**Work item**.
Retype word for word the stretch of entries below from the line that has "Screen dimensions: 965x854" through the line that has "Viewport: 1095px width, 847px", and omit the pictures.

*** Opening Provided information ***

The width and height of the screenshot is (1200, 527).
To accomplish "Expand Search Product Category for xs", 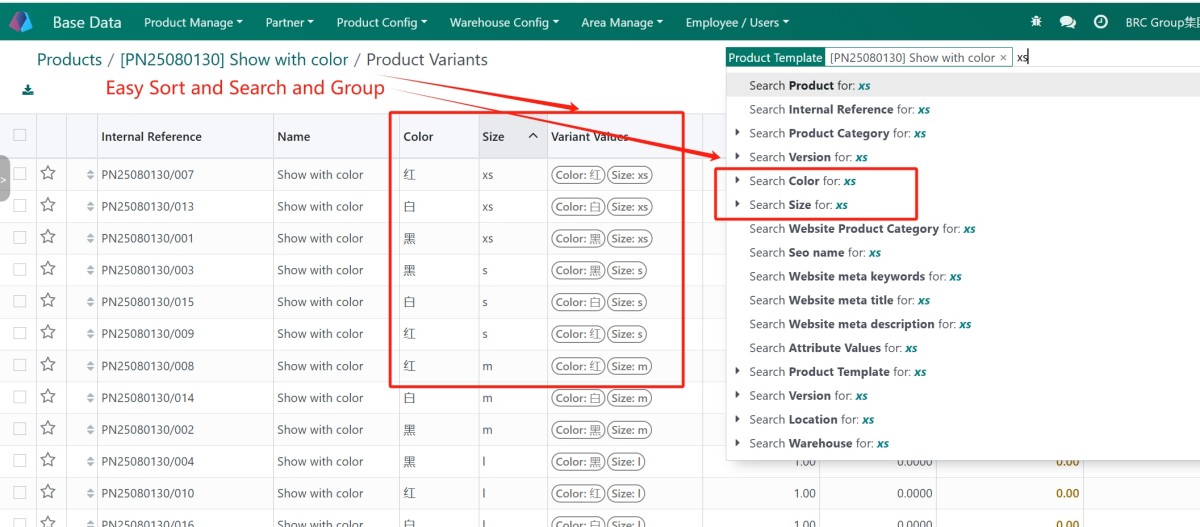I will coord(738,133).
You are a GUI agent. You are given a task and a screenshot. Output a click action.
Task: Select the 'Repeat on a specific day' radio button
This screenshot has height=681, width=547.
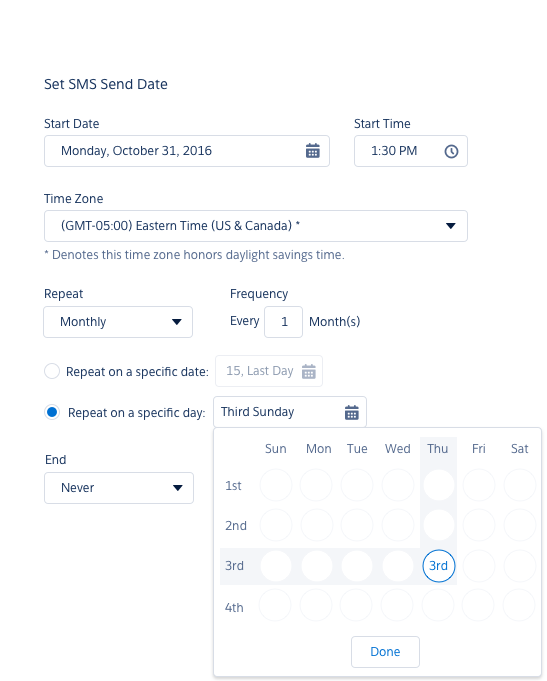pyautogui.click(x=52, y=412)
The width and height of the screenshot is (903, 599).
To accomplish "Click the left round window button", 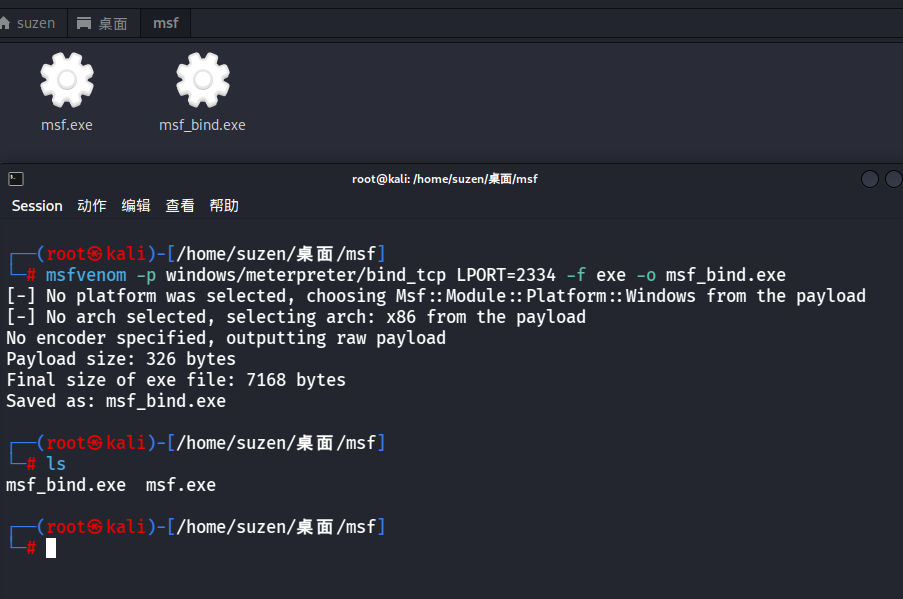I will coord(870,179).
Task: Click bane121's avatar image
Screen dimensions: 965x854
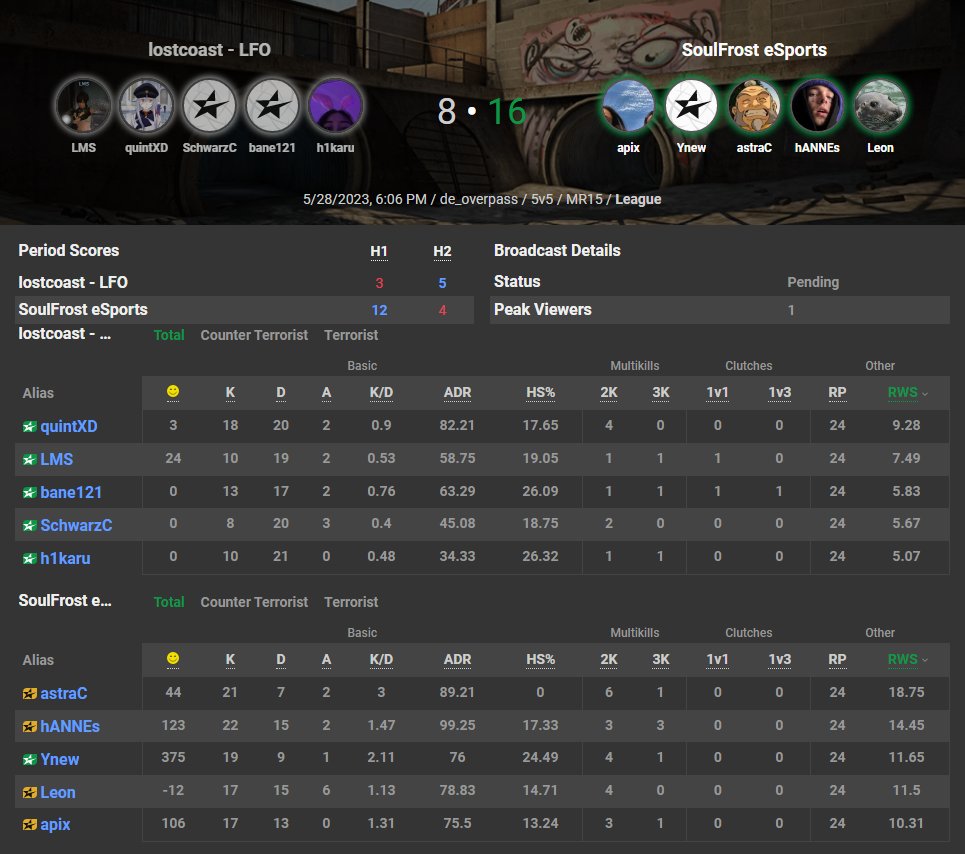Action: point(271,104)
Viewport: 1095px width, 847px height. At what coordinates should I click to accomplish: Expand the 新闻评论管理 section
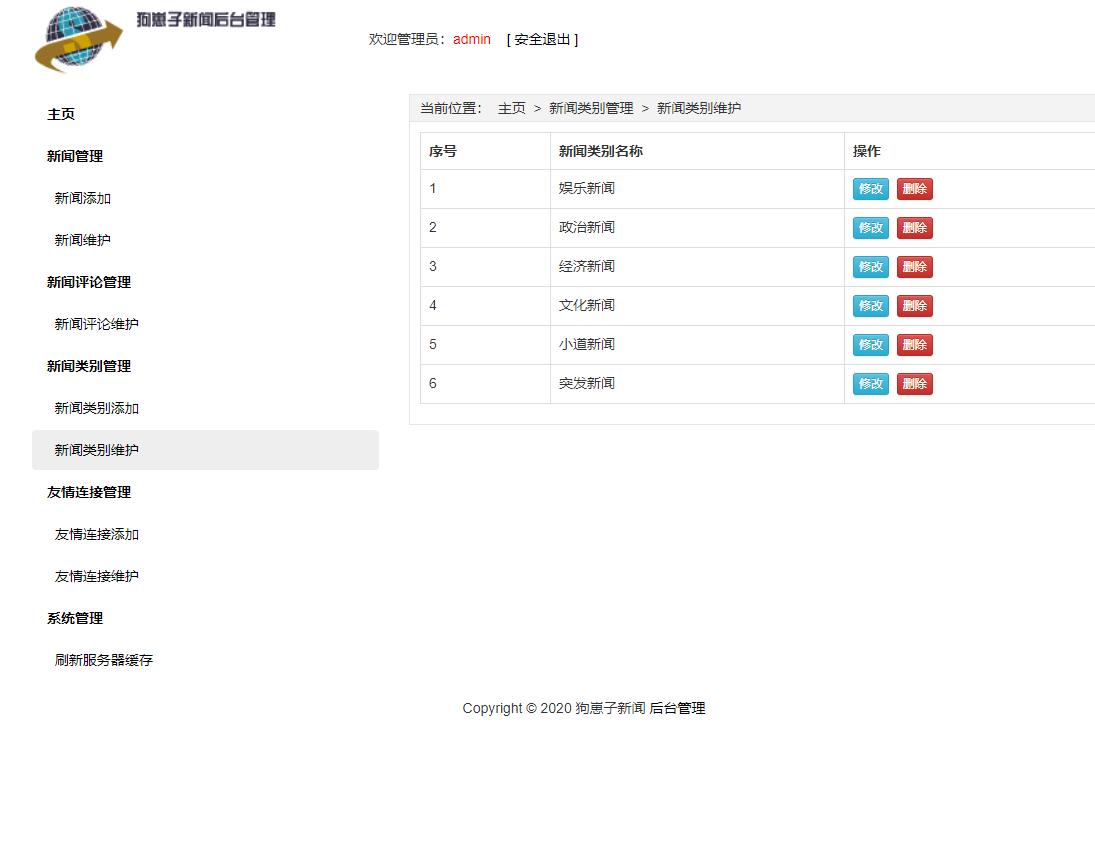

*** Closing Provided information ***
*** Opening Provided information ***

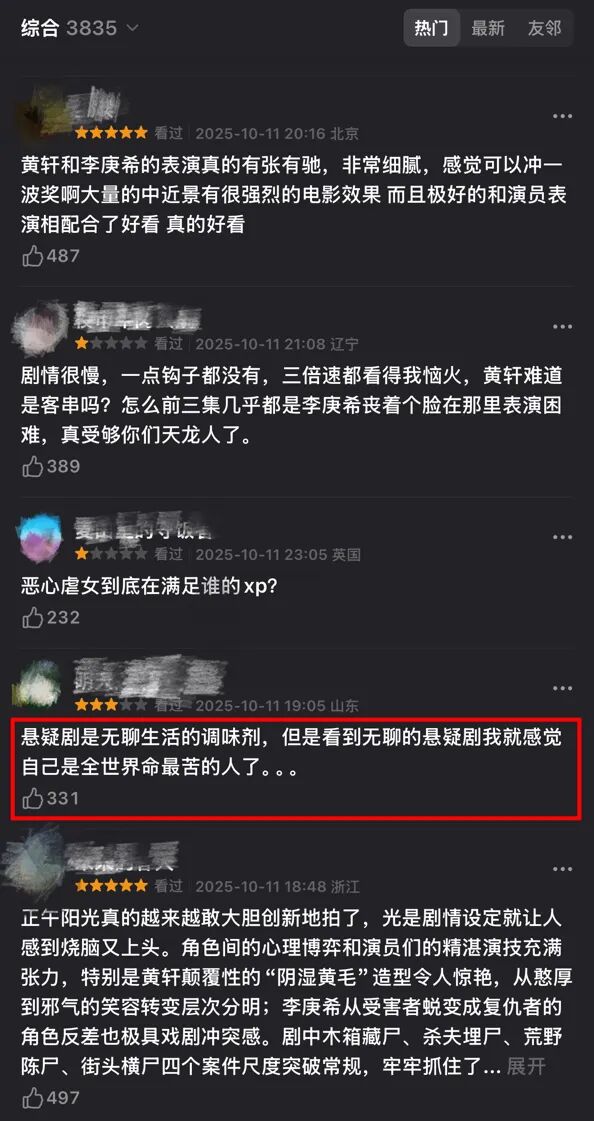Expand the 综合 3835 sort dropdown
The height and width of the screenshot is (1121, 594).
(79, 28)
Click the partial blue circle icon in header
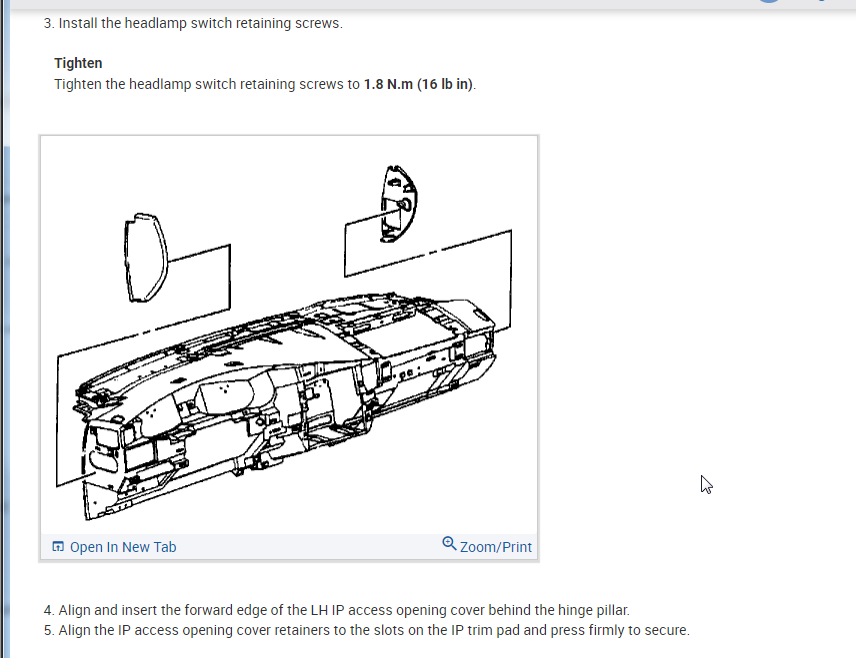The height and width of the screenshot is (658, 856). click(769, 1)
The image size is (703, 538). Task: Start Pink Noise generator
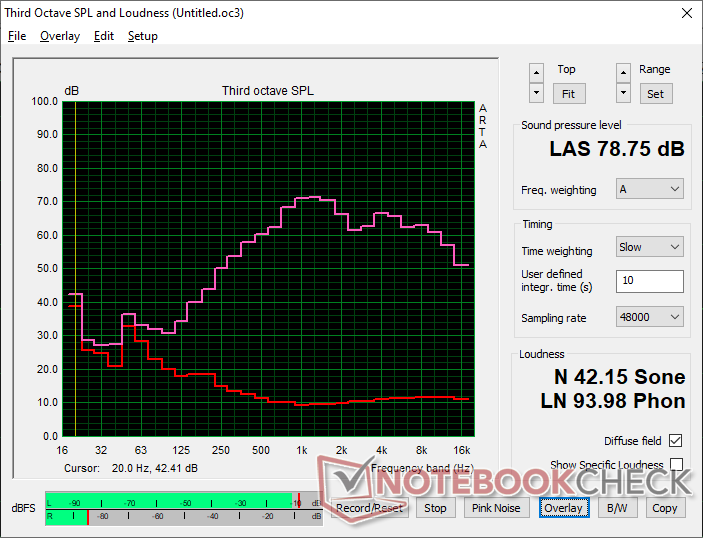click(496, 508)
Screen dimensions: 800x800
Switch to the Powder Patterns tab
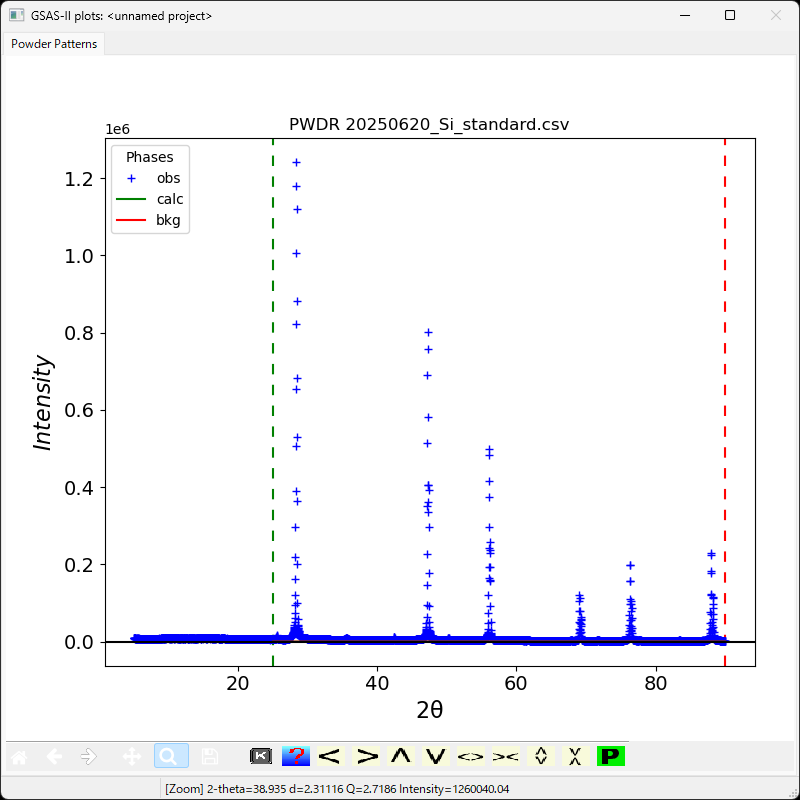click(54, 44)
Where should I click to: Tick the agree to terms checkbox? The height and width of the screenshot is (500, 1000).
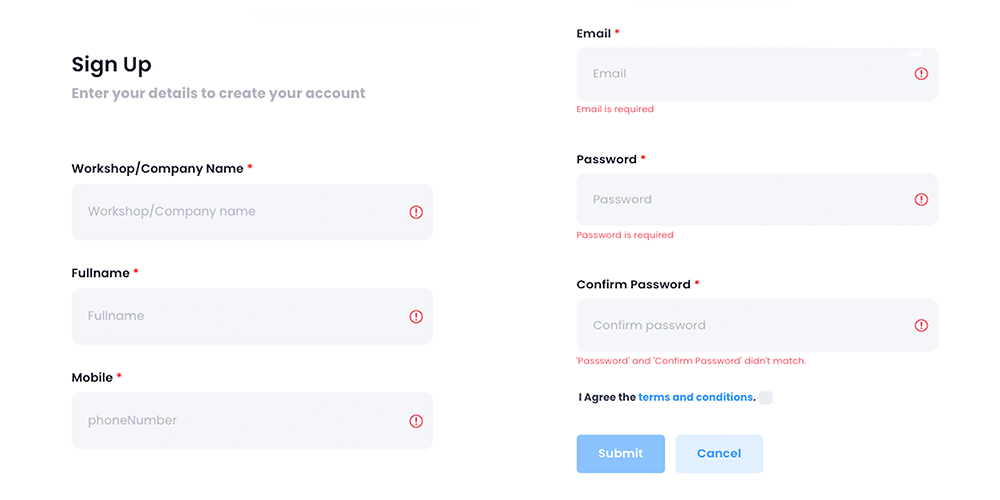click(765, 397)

*** Closing Provided information ***

**Problem solution**.
Screen dimensions: 965x854
Action: point(271,104)
Viewport: 1095px width, 847px height. At what coordinates should I click to accomplish: Expand the 新闻评论管理 section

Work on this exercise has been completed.